Link zum Bericht des ZsL Stuttgart über das Job-Speed-Dating
Neben den von der Aktion Mensch geförderten Job-Speed Datings betreibt die ISL gemeinsam mit einigen Projektpartnern seit kurzem ein Projekt mit dem Titel „Budgetkompetenz – Initiative zum Budget für Arbeit und Ausbildung“. Die Initiative Budgetkompetenz verfolgt das Ziel, die Nutzung der Budgets für Arbeit oder Ausbildung bundesweit zu verbessern. Im Mittelpunkt stehen Menschen mit Behinderungen, die sich für die Budgets interessieren, sich dazu unabhängig beraten lassen wollen und ein Unterstützungsangebot vor Ort suchen. Zudem wendet sich das Modellprojekt an Arbeitgeber*innen, die sozialversicherungspflichtige Arbeits- bzw. Ausbildungsplätze im Rahmen der Budgets verwirklichen wollen.
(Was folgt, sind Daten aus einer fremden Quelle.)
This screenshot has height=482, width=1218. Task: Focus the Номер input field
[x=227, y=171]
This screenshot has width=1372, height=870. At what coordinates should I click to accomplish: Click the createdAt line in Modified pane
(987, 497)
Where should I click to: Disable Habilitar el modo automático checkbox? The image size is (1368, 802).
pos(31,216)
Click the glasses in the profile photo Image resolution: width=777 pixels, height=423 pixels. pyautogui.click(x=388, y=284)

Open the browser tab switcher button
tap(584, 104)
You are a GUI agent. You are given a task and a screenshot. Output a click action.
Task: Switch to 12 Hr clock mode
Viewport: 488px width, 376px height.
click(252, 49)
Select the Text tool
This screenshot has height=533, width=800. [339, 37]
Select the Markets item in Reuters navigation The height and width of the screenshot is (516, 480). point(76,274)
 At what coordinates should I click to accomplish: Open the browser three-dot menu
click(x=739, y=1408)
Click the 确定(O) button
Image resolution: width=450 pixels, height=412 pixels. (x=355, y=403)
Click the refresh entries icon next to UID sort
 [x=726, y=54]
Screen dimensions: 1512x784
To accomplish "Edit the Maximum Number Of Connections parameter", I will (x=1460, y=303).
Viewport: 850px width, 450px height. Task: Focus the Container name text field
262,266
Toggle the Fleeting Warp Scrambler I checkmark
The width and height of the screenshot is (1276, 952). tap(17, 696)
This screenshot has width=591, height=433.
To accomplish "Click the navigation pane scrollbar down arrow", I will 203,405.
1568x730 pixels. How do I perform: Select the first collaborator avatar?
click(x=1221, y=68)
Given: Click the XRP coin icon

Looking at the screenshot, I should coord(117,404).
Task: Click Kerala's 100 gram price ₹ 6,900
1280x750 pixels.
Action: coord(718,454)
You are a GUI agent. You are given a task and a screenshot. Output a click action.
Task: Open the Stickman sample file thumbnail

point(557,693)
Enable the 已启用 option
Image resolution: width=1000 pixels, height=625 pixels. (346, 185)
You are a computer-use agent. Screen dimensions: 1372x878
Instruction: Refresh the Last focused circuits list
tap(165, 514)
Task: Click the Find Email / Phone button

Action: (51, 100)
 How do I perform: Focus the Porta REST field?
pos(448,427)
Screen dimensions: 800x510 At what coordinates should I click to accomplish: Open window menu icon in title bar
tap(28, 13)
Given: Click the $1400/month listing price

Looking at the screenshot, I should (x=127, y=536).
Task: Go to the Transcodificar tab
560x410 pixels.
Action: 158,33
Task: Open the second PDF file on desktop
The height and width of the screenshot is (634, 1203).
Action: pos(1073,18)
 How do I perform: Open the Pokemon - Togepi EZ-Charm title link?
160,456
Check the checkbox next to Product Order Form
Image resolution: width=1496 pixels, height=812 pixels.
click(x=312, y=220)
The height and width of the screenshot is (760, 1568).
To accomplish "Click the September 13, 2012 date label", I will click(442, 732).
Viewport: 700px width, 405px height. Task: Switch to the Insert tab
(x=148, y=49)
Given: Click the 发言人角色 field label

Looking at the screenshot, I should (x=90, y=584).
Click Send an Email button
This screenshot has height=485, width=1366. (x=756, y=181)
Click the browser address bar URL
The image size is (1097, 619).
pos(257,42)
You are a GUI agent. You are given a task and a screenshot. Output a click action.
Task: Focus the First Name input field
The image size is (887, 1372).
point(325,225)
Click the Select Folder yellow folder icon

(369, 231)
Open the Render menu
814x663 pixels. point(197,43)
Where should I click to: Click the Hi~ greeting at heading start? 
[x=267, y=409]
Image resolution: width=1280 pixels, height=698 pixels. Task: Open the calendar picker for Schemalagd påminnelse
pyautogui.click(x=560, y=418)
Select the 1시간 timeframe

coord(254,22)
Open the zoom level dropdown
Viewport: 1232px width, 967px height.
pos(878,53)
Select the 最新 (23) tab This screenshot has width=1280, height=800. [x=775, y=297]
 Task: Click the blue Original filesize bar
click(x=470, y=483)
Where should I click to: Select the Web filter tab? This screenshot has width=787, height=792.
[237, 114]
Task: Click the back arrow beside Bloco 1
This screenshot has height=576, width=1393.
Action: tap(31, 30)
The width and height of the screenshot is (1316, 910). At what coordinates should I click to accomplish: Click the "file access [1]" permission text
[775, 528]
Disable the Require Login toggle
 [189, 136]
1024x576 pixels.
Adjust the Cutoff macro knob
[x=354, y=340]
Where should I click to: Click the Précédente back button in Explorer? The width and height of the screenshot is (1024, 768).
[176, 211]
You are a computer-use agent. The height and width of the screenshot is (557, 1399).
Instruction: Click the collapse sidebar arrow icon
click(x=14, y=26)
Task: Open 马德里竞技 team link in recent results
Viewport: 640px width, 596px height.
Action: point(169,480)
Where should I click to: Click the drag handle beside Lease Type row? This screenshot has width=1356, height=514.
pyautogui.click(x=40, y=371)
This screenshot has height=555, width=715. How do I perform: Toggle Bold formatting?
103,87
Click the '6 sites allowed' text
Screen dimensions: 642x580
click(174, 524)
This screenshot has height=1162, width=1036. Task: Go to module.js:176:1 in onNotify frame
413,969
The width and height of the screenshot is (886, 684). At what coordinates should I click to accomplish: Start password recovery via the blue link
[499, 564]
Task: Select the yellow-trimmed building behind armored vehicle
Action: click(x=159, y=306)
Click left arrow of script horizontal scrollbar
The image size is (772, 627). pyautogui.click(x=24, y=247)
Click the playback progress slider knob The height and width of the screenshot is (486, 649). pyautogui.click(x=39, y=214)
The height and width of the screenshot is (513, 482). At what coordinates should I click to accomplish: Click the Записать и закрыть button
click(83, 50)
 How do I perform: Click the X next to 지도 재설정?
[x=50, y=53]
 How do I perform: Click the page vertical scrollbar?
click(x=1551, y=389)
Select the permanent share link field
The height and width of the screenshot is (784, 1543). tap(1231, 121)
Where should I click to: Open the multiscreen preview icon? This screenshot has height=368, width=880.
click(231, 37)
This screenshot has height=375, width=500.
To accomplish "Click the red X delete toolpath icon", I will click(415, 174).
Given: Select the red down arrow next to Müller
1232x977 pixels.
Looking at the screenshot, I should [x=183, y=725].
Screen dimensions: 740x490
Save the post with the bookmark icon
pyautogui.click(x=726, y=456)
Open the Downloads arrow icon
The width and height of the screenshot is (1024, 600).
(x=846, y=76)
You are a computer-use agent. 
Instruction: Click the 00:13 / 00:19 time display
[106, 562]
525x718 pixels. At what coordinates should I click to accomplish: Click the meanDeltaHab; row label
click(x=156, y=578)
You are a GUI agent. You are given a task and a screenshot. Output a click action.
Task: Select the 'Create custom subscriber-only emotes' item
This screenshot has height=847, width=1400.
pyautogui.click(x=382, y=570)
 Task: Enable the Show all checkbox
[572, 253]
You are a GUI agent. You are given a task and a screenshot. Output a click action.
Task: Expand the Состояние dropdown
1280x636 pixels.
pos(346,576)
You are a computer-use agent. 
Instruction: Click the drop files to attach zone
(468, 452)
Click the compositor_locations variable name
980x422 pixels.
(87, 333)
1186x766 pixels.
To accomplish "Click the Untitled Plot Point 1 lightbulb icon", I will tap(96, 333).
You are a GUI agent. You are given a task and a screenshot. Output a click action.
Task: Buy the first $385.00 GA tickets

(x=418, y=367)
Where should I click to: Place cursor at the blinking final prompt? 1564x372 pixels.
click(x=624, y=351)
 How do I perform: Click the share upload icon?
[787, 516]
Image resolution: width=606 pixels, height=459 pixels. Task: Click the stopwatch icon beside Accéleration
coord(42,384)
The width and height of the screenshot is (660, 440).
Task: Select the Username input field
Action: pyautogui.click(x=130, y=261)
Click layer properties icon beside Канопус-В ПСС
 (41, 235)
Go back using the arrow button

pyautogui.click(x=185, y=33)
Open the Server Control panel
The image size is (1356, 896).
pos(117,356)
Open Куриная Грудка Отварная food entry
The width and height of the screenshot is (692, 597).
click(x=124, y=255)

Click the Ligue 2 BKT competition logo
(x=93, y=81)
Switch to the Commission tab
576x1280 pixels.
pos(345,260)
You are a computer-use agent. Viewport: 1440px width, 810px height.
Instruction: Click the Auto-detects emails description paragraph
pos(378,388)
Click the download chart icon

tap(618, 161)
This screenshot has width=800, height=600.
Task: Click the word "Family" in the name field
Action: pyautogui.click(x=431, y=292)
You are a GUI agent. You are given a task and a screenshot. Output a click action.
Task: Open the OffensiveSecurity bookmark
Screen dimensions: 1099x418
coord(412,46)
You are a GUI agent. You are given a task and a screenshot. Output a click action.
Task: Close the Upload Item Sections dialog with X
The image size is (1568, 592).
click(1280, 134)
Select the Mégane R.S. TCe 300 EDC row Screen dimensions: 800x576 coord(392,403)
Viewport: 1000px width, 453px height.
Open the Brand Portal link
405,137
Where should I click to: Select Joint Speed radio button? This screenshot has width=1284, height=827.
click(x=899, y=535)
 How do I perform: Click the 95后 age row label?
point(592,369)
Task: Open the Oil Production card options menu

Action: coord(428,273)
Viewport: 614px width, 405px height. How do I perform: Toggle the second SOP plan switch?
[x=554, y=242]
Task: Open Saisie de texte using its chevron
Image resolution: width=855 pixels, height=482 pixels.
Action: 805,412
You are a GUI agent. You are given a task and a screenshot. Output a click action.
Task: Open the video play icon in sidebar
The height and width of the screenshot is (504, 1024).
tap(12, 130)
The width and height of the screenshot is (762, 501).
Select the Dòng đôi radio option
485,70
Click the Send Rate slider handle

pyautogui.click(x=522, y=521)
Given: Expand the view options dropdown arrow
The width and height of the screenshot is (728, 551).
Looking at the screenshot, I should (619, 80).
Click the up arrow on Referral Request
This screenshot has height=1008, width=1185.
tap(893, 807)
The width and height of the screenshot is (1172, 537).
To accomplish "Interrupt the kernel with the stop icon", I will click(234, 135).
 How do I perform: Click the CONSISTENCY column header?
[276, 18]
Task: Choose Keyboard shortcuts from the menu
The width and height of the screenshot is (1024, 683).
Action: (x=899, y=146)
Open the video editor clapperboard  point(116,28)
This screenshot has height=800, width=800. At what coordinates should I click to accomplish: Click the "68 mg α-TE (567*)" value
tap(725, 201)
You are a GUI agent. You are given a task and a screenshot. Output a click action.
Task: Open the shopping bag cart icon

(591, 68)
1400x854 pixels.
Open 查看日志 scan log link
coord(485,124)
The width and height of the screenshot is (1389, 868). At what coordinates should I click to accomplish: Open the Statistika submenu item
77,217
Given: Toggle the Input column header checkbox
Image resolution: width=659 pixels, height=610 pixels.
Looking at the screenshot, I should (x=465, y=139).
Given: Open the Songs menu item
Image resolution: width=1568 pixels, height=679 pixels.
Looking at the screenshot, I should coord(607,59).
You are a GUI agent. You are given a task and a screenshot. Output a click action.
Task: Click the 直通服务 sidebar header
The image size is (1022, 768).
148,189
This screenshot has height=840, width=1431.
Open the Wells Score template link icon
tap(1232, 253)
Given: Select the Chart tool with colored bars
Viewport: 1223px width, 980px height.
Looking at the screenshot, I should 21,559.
„Mit diesem Projekt wollen wir gemeinsam mit unseren erfahrenen Projektpartnern auf diesem Gebiet einen einfacheren Zugang zum Budget für Arbeit oder Ausbildung ermöglichen. Wir wollen eine kompetente Beratung für die praktische Umsetzung anbieten und behinderte Menschen dazu befähigen, auf den allgemeinen Arbeitsmarkt zu gelangen,“ fasst es Wiebke Schär, Projektleiterin bei der ISL zusammen. Sie betont weiter: „Zudem wendet sich das Modellprojekt an Arbeitgeber*innen, die sozialversicherungspflichtige Arbeits- bzw. Ausbildungsplätze im Rahmen der Budgets verwirklichen wollen. Besondere Aufmerksamkeit wird auf Betriebe gelegt, die Werkstattbeschäftigte bereits auf Außenarbeitsplätzen beschäftigen.“ Bestehende Unterstützungsangebote für Fachdienste oder Beratungsstellen erhalten zudem Informationen, Schulungsangebote und Praxisbeispiele, um die Umsetzung der Budgets zu fördern. Für Budgetnutzer*innen wird eine Interessenvertretung im Sinne des Peer-Supports aufgebaut. Komplettiert werden die Projektangebote durch eine Informations- und Vernetzungsplattform.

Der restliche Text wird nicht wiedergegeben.